ABOUT THIS TASK: When you find the line with "715x477 pixels." among the records below, reproduce it and each line after it exactly, ending with the line with "The image size is (340, 171).".
**********
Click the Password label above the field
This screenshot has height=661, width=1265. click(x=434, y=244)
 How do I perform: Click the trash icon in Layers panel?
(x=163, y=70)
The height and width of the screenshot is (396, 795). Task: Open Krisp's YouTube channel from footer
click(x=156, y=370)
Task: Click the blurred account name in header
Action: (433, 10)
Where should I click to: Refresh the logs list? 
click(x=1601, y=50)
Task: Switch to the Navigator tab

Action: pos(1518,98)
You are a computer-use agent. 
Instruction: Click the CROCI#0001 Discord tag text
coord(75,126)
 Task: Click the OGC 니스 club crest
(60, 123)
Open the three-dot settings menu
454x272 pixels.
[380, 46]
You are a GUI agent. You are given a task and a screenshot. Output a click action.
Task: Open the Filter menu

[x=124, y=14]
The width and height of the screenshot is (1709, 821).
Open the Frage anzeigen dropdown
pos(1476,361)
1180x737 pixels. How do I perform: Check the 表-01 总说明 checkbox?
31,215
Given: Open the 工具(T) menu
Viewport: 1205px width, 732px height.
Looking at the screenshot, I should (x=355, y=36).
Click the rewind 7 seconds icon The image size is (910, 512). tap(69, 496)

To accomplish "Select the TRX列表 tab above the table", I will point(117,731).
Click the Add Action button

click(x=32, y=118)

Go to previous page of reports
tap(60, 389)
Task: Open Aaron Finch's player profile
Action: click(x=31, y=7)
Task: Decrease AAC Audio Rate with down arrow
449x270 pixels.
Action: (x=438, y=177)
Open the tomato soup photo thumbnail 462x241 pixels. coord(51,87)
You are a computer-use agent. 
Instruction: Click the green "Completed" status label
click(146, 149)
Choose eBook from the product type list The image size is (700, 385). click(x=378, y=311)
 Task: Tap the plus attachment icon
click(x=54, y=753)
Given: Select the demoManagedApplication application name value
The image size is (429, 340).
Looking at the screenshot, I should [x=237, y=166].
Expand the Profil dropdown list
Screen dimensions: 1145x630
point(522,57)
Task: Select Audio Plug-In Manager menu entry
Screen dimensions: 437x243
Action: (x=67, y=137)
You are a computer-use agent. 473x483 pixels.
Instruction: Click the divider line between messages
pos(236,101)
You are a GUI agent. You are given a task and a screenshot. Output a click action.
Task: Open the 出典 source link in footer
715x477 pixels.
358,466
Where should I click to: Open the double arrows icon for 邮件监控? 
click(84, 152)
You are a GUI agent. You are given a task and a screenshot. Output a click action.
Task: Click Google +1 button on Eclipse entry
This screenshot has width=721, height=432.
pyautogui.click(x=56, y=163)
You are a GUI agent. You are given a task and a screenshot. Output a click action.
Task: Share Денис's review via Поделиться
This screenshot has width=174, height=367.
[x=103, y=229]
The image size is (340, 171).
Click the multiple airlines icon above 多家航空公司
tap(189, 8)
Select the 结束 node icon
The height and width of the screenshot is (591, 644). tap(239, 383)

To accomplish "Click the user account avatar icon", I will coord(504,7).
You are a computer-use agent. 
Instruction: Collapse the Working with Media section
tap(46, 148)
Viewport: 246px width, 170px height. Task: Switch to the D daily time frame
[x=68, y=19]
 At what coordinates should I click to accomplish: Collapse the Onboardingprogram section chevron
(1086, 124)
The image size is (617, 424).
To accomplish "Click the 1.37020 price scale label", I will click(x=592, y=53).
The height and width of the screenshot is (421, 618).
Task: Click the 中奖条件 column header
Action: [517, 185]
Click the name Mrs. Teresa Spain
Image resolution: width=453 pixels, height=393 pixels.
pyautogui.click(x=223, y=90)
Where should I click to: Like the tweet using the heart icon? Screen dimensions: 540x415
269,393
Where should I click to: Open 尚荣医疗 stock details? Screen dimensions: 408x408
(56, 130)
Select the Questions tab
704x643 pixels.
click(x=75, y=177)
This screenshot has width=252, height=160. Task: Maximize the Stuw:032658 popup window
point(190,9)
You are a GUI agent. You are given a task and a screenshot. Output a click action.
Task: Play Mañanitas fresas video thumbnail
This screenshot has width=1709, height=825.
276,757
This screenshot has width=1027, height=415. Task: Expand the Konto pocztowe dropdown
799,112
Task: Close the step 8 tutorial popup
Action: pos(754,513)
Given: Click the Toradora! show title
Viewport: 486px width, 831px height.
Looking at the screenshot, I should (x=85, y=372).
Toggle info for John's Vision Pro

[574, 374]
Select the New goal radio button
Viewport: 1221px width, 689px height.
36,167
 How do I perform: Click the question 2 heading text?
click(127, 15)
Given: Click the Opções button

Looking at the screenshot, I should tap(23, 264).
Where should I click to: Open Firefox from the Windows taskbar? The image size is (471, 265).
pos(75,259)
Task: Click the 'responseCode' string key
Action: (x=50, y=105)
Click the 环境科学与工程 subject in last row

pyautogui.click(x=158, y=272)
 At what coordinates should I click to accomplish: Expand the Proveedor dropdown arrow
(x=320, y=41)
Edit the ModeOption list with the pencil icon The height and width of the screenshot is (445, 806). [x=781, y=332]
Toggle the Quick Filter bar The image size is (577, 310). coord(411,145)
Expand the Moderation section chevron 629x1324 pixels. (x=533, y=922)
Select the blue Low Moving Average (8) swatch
**********
TASK RESPONSE:
715x477 pixels.
358,466
Where should I click to: Open the double arrows icon for 邮件监控? 
click(84, 152)
You are a GUI agent. You are given a task and a screenshot. Output a click action.
Task: Click Google +1 button on Eclipse entry
This screenshot has width=721, height=432.
pyautogui.click(x=56, y=163)
You are a GUI agent. You are given a task and a screenshot. Output a click action.
Task: Share Денис's review via Поделиться
This screenshot has width=174, height=367.
[x=103, y=229]
The image size is (340, 171).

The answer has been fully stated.